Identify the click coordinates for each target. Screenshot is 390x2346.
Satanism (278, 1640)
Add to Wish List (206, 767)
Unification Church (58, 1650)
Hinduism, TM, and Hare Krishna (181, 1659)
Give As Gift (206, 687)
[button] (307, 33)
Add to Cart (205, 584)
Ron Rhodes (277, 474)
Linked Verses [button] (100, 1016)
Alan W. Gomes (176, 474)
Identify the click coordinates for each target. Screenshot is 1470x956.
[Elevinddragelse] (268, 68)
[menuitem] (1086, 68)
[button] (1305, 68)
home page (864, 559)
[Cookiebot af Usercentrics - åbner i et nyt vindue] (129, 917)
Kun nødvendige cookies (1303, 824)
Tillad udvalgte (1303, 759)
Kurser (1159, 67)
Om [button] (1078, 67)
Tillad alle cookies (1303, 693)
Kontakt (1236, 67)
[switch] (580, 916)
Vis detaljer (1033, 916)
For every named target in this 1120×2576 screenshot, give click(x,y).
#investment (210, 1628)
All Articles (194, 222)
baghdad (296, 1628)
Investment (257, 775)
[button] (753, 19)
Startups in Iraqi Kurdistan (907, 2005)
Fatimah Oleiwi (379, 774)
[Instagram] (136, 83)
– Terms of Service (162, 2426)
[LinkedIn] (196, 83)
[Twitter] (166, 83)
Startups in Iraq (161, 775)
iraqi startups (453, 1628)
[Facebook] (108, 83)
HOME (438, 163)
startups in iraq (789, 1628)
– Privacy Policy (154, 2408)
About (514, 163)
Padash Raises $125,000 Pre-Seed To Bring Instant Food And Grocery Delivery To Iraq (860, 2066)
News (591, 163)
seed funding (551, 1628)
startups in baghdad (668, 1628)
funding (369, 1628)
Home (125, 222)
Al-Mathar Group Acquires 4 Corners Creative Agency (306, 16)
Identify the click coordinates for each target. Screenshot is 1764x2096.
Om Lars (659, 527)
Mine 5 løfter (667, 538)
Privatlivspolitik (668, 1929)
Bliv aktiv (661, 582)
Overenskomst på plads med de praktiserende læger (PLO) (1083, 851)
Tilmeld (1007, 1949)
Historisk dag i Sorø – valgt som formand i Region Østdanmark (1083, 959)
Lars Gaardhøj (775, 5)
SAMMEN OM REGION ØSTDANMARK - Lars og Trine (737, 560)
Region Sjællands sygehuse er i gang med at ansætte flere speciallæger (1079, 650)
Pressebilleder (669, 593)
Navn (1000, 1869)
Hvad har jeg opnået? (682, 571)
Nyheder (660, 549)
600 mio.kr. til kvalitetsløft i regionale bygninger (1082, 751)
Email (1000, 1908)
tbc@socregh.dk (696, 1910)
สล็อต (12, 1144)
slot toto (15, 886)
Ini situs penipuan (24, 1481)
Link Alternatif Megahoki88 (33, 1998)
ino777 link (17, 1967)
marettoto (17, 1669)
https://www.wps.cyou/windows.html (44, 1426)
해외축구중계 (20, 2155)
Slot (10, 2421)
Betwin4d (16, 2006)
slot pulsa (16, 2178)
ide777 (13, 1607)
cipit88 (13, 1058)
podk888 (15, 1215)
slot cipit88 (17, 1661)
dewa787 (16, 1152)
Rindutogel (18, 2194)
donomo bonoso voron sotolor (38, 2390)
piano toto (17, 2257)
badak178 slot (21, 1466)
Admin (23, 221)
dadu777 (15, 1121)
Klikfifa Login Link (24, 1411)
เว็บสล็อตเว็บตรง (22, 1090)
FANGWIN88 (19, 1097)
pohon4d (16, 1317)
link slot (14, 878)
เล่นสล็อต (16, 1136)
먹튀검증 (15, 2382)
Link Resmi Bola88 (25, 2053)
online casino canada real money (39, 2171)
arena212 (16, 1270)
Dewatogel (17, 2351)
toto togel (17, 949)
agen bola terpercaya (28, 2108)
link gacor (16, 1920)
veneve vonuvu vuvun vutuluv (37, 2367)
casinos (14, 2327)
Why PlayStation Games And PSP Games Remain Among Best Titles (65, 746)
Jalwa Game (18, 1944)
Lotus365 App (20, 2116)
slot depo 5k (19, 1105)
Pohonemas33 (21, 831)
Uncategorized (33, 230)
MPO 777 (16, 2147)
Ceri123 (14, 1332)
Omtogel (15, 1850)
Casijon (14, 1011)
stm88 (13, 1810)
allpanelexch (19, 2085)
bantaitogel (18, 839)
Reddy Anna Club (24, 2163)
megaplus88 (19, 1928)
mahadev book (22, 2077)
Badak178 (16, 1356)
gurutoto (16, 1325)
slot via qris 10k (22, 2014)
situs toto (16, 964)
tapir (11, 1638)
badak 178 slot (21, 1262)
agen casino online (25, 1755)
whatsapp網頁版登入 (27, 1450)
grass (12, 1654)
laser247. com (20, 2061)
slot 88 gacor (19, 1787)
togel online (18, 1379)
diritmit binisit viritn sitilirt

○ ○ ○

> _WHAT TO WORK ON_:
Retype the entries above exactly, but only from the line containing "Uncategorized (33, 230)" through the line containing "slot 88 gacor (19, 1787)", both included.

> _TASK OUTPUT_:
Uncategorized (33, 230)
MPO 777 (16, 2147)
Ceri123 (14, 1332)
Omtogel (15, 1850)
Casijon (14, 1011)
stm88 (13, 1810)
allpanelexch (19, 2085)
bantaitogel (18, 839)
Reddy Anna Club (24, 2163)
megaplus88 (19, 1928)
mahadev book (22, 2077)
Badak178 (16, 1356)
gurutoto (16, 1325)
slot via qris 10k (22, 2014)
situs toto (16, 964)
tapir (11, 1638)
badak 178 slot (21, 1262)
agen casino online (25, 1755)
whatsapp網頁版登入 (27, 1450)
grass (12, 1654)
laser247. com (20, 2061)
slot 88 gacor (19, 1787)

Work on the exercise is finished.